How many United States presidents can you name and put into sequential order? If you're like most Americans, then the answer is probably not many. According to a new study published in Science, U.S. citizens, regardless of the generation they come from, tend to remember only the very first president—George Washington—plus the most recent few, with greatest hits like Abe Lincoln tossed in. All the American leaders who came in between are as good as gone from public memory.
The study's authors, based at Washington University in St. Louis, wanted to see how well cultural knowledge is retained and turned to data collected in 1974, 1991 and 2009 from 415 undergraduate students. Those students had al been asked to list as many U.S. presidents as they could remember and to put the presidents in sequential order. The researchers also selected nearly 600 random adults to perform the same task in 2014.
No matter when the subjects performed the task, the pattern of their memories remained the same. Everyone remembered George Washington; most remembered some of the other early presidents. (The team attributes this to the primacy effect—our tendency to remember the first of any important group.) People also had no trouble listing the last few presidents who had held office (which the scientists refer to as the recency effect). A few notable names from the middle of American history—Abraham Lincoln, most often—cropped up, too, probably due to Lincoln's enduring presence both in history lessons and in popular culture.
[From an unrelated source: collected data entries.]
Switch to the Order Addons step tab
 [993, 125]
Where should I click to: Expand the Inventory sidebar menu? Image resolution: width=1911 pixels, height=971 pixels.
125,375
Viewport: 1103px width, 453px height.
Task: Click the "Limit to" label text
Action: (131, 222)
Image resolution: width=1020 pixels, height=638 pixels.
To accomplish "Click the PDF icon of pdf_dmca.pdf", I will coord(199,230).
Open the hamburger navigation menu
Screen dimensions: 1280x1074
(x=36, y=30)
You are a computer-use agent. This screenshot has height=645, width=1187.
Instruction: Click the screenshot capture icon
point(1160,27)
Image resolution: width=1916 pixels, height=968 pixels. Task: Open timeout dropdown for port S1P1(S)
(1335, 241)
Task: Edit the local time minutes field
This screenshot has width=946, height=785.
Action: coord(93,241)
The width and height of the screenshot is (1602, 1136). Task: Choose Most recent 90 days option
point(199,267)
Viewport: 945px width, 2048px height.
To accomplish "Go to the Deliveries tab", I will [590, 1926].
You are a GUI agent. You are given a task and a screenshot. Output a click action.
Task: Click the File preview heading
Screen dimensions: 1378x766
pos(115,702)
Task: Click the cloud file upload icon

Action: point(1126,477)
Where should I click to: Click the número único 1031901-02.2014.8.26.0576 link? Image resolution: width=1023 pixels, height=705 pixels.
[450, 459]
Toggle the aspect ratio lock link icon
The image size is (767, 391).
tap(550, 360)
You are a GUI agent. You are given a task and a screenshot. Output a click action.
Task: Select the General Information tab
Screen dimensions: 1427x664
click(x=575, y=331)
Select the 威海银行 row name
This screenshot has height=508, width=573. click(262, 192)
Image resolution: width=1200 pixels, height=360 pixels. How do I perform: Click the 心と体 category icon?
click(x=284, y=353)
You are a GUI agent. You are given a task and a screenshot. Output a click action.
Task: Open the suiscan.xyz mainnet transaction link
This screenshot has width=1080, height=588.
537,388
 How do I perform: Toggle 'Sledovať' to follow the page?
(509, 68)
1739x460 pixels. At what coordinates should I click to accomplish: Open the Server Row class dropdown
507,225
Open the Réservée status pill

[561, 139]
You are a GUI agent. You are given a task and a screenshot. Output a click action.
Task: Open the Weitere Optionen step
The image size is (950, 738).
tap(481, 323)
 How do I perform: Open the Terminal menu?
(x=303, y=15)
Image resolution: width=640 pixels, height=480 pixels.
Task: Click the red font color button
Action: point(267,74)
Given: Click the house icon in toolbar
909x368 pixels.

All of the other presidents, however, fell through the cracks of memory.
Based on these results, the researchers modeled the rate of forgetting for presidents who are relatively well-known today. In 2040, Harry S. Truman, they predict, will elicit about the same recall as William McKinley does today—three-quarters of college students will not recognize his name.
So while we might remember President Obama years from now for his pivotal role as the first black man to hold office, Bill Clinton, George W. Bush and George H. W. will likely soon join the ranks of Benjamin Harrison, James Buchanan and Millard Fillmore—largely forgotten but for their Wikipedia pages.